Member of the Arkansas Senate
- In office January 8, 1951 – January 8, 1973
- Preceded by: Ernest Maner
- Succeeded by: Bud Canada
- Constituency: 14th district (1951–1953); 11th district (1953–1967); 7th district (1967–1973);

President pro tempore of the Arkansas Senate
- In office January 9, 1967 – January 13, 1969
- Preceded by: Fred H. Stafford
- Succeeded by: Morrell Gathright

Personal details
- Born: Quincy Byrum Hurst September 21, 1918 Hot Springs, Arkansas, U.S.
- Died: December 4, 2006 (aged 88) Hot Springs, Arkansas, U.S.
- Political party: Democratic
- Spouse: Hazel Earline Barham
- Children: 4, including Q. Byrum Jr.
- Occupation: Lawyer; banker; politician;

Military service
- Branch/service: United States Army
- Battles/wars: World War II;

= Q. Byrum Hurst Sr. =

American politician (1918–2006)

Quincy Byrum Hurst (September 21, 1918 – December 4, 2006) was an American lawyer, judge, banker, and state legislator in Arkansas.
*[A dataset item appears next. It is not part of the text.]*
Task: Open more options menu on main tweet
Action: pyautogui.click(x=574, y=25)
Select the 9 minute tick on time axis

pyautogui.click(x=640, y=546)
He served in the Arkansas Senate for 22 years, including a term as president pro tempore of that body. He joined the Army in 1943 and later served as judge in Garland County. He ran for Governor of Arkansas in 1972. He was a member of the Democratic Party. He advocated for the legalization of gambling in Hot Springs, Arkansas. Lawyer and politician Q. Byrum Hurst Jr. is his son.

Hurst was convicted of misusing bank funds in Missouri and Arkansas in 1974 and was sentenced to one year in prison. He was friends with Owney Madden who helped him get out of a tax evasion charge. He died in Hot Springs on December 4, 2006.